--- Stated goal ---
Convert the entries below into a JSON list of strings, one string per line, leaving out blank lines.

--- Information supplied ---
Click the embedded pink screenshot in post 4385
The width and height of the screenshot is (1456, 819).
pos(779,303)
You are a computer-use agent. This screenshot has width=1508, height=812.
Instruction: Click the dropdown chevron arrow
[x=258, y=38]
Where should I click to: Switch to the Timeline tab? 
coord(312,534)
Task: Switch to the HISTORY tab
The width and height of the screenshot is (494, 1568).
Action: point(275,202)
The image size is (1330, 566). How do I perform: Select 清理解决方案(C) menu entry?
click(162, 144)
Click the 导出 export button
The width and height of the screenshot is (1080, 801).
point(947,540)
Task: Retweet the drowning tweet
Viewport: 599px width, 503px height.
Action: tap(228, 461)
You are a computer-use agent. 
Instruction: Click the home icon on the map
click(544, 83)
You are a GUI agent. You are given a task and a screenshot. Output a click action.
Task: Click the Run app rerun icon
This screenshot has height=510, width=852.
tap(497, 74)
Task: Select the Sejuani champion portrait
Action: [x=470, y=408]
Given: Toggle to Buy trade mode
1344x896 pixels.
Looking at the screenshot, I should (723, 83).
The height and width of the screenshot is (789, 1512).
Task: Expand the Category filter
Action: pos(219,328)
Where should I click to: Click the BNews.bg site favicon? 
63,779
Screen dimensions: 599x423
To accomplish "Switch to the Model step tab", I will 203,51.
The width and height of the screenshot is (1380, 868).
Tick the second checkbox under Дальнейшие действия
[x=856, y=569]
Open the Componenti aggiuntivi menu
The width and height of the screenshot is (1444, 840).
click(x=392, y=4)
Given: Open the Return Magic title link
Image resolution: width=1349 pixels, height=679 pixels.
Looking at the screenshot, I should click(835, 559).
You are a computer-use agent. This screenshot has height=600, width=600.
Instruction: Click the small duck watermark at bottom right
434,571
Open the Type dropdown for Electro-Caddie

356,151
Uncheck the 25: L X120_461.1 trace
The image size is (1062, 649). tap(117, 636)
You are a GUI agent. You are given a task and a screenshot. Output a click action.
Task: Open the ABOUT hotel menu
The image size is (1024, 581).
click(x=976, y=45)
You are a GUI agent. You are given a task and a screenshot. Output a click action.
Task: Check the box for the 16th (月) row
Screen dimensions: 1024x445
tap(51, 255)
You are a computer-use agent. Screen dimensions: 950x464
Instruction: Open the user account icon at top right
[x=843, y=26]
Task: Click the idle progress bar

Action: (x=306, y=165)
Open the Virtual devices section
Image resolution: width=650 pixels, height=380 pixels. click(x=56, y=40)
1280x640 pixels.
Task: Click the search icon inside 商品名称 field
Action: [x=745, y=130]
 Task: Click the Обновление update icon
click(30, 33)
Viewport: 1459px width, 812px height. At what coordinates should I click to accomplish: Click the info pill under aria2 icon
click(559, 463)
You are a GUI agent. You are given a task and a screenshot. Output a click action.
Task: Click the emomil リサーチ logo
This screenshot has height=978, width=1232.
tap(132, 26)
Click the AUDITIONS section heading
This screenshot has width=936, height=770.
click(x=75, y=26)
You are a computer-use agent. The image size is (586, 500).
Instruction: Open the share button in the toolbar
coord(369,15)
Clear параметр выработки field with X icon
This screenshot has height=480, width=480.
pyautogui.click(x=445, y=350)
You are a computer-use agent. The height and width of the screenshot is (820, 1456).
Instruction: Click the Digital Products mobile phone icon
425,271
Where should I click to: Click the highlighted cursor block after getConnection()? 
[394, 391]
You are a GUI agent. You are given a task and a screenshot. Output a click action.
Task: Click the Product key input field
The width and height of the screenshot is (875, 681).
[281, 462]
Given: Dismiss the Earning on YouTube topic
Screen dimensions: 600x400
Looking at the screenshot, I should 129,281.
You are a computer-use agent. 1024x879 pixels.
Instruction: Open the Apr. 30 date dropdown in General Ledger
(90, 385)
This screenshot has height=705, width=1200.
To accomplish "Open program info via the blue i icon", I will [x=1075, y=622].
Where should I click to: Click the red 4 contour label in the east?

--- Exercise solution ---
[
  "Click the embedded pink screenshot in post 4385",
  "The width and height of the screenshot is (1456, 819).",
  "pos(779,303)",
  "You are a computer-use agent. This screenshot has width=1508, height=812.",
  "Instruction: Click the dropdown chevron arrow",
  "[x=258, y=38]",
  "Where should I click to: Switch to the Timeline tab? ",
  "coord(312,534)",
  "Task: Switch to the HISTORY tab",
  "The width and height of the screenshot is (494, 1568).",
  "Action: point(275,202)",
  "The image size is (1330, 566). How do I perform: Select 清理解决方案(C) menu entry?",
  "click(162, 144)",
  "Click the 导出 export button",
  "The width and height of the screenshot is (1080, 801).",
  "point(947,540)",
  "Task: Retweet the drowning tweet",
  "Viewport: 599px width, 503px height.",
  "Action: tap(228, 461)",
  "You are a computer-use agent. ",
  "Instruction: Click the home icon on the map",
  "click(544, 83)",
  "You are a GUI agent. You are given a task and a screenshot. Output a click action.",
  "Task: Click the Run app rerun icon",
  "This screenshot has height=510, width=852.",
  "tap(497, 74)",
  "Task: Select the Sejuani champion portrait",
  "Action: [x=470, y=408]",
  "Given: Toggle to Buy trade mode",
  "1344x896 pixels.",
  "Looking at the screenshot, I should (723, 83).",
  "The height and width of the screenshot is (789, 1512).",
  "Task: Expand the Category filter",
  "Action: pos(219,328)",
  "Where should I click to: Click the BNews.bg site favicon? ",
  "63,779",
  "Screen dimensions: 599x423",
  "To accomplish \"Switch to the Model step tab\", I will 203,51.",
  "The width and height of the screenshot is (1380, 868).",
  "Tick the second checkbox under Дальнейшие действия",
  "[x=856, y=569]",
  "Open the Componenti aggiuntivi menu",
  "The width and height of the screenshot is (1444, 840).",
  "click(x=392, y=4)",
  "Given: Open the Return Magic title link",
  "Image resolution: width=1349 pixels, height=679 pixels.",
  "Looking at the screenshot, I should click(835, 559).",
  "You are a computer-use agent. This screenshot has height=600, width=600.",
  "Instruction: Click the small duck watermark at bottom right",
  "434,571",
  "Open the Type dropdown for Electro-Caddie",
  "356,151",
  "Uncheck the 25: L X120_461.1 trace",
  "The image size is (1062, 649). tap(117, 636)",
  "You are a GUI agent. You are given a task and a screenshot. Output a click action.",
  "Task: Open the ABOUT hotel menu",
  "The image size is (1024, 581).",
  "click(x=976, y=45)",
  "You are a GUI agent. You are given a task and a screenshot. Output a click action.",
  "Task: Check the box for the 16th (月) row",
  "Screen dimensions: 1024x445",
  "tap(51, 255)",
  "You are a computer-use agent. Screen dimensions: 950x464",
  "Instruction: Open the user account icon at top right",
  "[x=843, y=26]",
  "Task: Click the idle progress bar",
  "Action: (x=306, y=165)",
  "Open the Virtual devices section",
  "Image resolution: width=650 pixels, height=380 pixels. click(x=56, y=40)",
  "1280x640 pixels.",
  "Task: Click the search icon inside 商品名称 field",
  "Action: [x=745, y=130]",
  " Task: Click the Обновление update icon",
  "click(30, 33)",
  "Viewport: 1459px width, 812px height. At what coordinates should I click to accomplish: Click the info pill under aria2 icon",
  "click(559, 463)",
  "You are a GUI agent. You are given a task and a screenshot. Output a click action.",
  "Task: Click the emomil リサーチ logo",
  "This screenshot has height=978, width=1232.",
  "tap(132, 26)",
  "Click the AUDITIONS section heading",
  "This screenshot has width=936, height=770.",
  "click(x=75, y=26)",
  "You are a computer-use agent. The image size is (586, 500).",
  "Instruction: Open the share button in the toolbar",
  "coord(369,15)",
  "Clear параметр выработки field with X icon",
  "This screenshot has height=480, width=480.",
  "pyautogui.click(x=445, y=350)",
  "You are a computer-use agent. The height and width of the screenshot is (820, 1456).",
  "Instruction: Click the Digital Products mobile phone icon",
  "425,271",
  "Where should I click to: Click the highlighted cursor block after getConnection()? ",
  "[394, 391]",
  "You are a GUI agent. You are given a task and a screenshot. Output a click action.",
  "Task: Click the Product key input field",
  "The width and height of the screenshot is (875, 681).",
  "[281, 462]",
  "Given: Dismiss the Earning on YouTube topic",
  "Screen dimensions: 600x400",
  "Looking at the screenshot, I should 129,281.",
  "You are a computer-use agent. 1024x879 pixels.",
  "Instruction: Open the Apr. 30 date dropdown in General Ledger",
  "(90, 385)",
  "This screenshot has height=705, width=1200.",
  "To accomplish \"Open program info via the blue i icon\", I will [x=1075, y=622].",
  "Where should I click to: Click the red 4 contour label in the east?"
]